8. A communication system as claimed in claim 7 wherein said first station includes means for receiving the return transmission on a plurality of antennas and means for cophasing the return intelligence signals received on the plurality of antennas.

9. A communication system as claimed in claim 1 wherein said second station is a single branch station having a single antenna which receives in-phase the plurality of phase adjusted forward intelligence signals transmitted from each branch of the first station, and includes means for separating the received pilots from the in-phase reception.

10. A diversity transmission system comprising:

a diversity station including a plurality of branches, a source for generating forward intelligence, means for transmitting via each branch an independent pilot signal and a forward information signal on which the forward intelligence is modulated, means for receiving a modulated return transmission and applying therefrom to each branch a feedback pilot signal, and means in each branch for adjusting the phase of the forward information signal in accordance with the feedback pilot signal associated with that branch, and

a mono-station including a single branch for receiving the plurality of transmitted pilot signals and forward information signals, a source for generating the return intelligence, means for separating the plurality of received pilot signals from the received forward information signals, and means for modulating both the return intelligence and the separated pilots onto the return transmission.
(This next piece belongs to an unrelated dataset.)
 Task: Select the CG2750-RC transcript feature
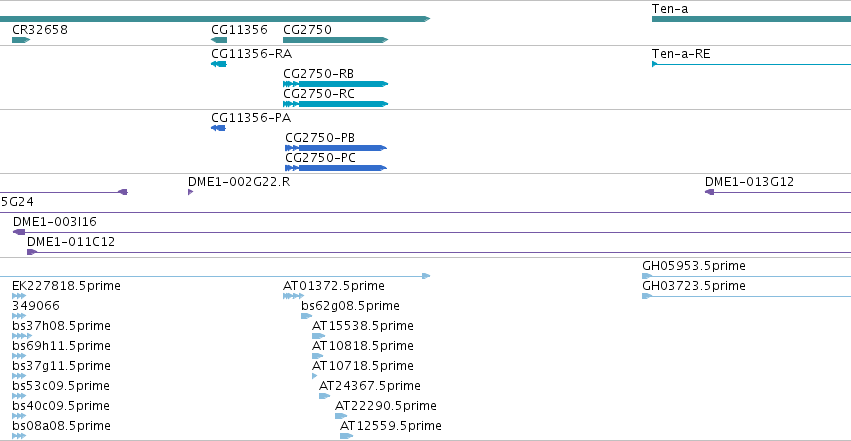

11. A communication system of the type having a multibranch diversity station, a single branch mono-station, means for transmitting intelligence and pilot information from each of the branches at the diversity station, means for receiving the transmission at the mono-station, feedback means for transmitting from the mono-station to the diversity station an indication of the fading due to the propagation between the diversity station and the mono-station and means utilizing this indication for adjusting the diversity transmission, characterized in that

the means for transmitting from the diversity station includes means for transmitting a distinct frequency separated pilot from each branch,

the feedback means includes means for separating the pilots from the remainder of the reception at the mono-station, and means for modulating the return transmission from the mono-station by each of the separated pilots to preserve as an indication of the fading each received pilot's amplitude and phase, and

the means for adjusting the diversity transmission includes means in each branch for mixing the intelligence portion of the diversity transmission and the feedback pilot signal associated with that branch, so that the intelligence portions of the transmissions from all branches are received in-phase at the mono-station.